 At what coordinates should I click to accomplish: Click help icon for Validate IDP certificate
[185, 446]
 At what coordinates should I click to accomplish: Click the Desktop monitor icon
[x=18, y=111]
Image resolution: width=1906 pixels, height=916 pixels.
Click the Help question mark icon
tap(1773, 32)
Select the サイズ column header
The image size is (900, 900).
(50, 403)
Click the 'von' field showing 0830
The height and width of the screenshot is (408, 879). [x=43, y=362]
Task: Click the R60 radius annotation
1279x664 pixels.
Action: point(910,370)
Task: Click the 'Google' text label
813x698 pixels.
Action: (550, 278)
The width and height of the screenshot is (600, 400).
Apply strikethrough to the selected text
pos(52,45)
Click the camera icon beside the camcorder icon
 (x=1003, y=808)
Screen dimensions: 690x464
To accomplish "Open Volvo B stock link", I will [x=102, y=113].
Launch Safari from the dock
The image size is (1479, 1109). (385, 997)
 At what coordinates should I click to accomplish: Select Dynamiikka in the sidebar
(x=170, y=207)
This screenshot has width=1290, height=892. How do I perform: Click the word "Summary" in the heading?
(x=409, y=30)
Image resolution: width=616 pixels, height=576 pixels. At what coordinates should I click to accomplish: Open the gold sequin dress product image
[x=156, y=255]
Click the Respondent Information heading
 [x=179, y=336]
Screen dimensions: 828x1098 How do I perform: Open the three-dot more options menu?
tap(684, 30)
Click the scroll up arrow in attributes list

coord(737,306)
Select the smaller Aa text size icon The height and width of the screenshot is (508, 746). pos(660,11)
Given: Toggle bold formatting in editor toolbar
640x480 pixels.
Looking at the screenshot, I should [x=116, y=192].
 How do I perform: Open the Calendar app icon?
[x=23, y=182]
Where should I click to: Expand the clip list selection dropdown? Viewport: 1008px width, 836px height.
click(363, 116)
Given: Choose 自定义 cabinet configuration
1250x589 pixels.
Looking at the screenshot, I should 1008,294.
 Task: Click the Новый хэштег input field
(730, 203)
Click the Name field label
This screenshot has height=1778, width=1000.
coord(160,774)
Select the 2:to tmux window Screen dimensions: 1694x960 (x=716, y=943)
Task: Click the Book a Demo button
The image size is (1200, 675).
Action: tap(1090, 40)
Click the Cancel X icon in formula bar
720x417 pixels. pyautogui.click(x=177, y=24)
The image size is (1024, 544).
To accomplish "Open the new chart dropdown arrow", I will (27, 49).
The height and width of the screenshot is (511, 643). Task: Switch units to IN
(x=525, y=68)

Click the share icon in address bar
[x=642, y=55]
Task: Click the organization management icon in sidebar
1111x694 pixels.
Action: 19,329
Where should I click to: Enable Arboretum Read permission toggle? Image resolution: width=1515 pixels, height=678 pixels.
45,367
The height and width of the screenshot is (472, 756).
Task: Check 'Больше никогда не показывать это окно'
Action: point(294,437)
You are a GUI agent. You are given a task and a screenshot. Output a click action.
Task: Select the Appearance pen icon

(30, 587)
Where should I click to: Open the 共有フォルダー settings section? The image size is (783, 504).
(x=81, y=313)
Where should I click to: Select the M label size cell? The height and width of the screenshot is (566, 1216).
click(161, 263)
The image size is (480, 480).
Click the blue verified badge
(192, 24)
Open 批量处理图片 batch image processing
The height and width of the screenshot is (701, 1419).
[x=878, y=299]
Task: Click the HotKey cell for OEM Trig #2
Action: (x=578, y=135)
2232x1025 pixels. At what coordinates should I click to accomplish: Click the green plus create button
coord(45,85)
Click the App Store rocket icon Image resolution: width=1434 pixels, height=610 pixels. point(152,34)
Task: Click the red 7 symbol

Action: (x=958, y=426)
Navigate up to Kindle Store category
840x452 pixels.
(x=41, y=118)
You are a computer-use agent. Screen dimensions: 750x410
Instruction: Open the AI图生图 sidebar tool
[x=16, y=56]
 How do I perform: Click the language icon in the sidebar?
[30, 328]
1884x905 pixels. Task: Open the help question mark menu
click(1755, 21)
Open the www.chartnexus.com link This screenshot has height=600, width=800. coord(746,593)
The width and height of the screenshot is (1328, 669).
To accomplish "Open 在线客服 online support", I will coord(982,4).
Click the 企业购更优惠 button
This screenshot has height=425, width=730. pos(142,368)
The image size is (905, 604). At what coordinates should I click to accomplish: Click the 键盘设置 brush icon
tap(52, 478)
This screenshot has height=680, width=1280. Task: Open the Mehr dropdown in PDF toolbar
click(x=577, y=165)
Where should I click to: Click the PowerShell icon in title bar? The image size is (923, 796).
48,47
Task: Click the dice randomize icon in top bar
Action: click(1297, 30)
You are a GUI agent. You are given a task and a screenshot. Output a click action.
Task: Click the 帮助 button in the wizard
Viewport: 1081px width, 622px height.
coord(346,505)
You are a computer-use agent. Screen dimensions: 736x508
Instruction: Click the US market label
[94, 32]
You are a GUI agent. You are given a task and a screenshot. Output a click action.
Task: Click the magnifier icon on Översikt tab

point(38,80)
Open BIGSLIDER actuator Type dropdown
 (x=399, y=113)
○ ○ ○ ○
▶ _Assigned task_
Among the entries above, copy exactly only the lines starting with the one containing "Given: Toggle bold" and going through the one containing "The image size is (480, 480).", both ends included.

▶ _Response_
Given: Toggle bold formatting in editor toolbar
640x480 pixels.
Looking at the screenshot, I should [x=116, y=192].
 How do I perform: Open the Calendar app icon?
[x=23, y=182]
Where should I click to: Expand the clip list selection dropdown? Viewport: 1008px width, 836px height.
click(363, 116)
Given: Choose 自定义 cabinet configuration
1250x589 pixels.
Looking at the screenshot, I should 1008,294.
 Task: Click the Новый хэштег input field
(730, 203)
Click the Name field label
This screenshot has height=1778, width=1000.
coord(160,774)
Select the 2:to tmux window Screen dimensions: 1694x960 (x=716, y=943)
Task: Click the Book a Demo button
The image size is (1200, 675).
Action: tap(1090, 40)
Click the Cancel X icon in formula bar
720x417 pixels. pyautogui.click(x=177, y=24)
The image size is (1024, 544).
To accomplish "Open the new chart dropdown arrow", I will (27, 49).
The height and width of the screenshot is (511, 643). Task: Switch units to IN
(x=525, y=68)

Click the share icon in address bar
[x=642, y=55]
Task: Click the organization management icon in sidebar
1111x694 pixels.
Action: 19,329
Where should I click to: Enable Arboretum Read permission toggle? Image resolution: width=1515 pixels, height=678 pixels.
45,367
The height and width of the screenshot is (472, 756).
Task: Check 'Больше никогда не показывать это окно'
Action: point(294,437)
You are a GUI agent. You are given a task and a screenshot. Output a click action.
Task: Select the Appearance pen icon

(30, 587)
Where should I click to: Open the 共有フォルダー settings section? The image size is (783, 504).
(x=81, y=313)
Where should I click to: Select the M label size cell? The height and width of the screenshot is (566, 1216).
click(161, 263)
The image size is (480, 480).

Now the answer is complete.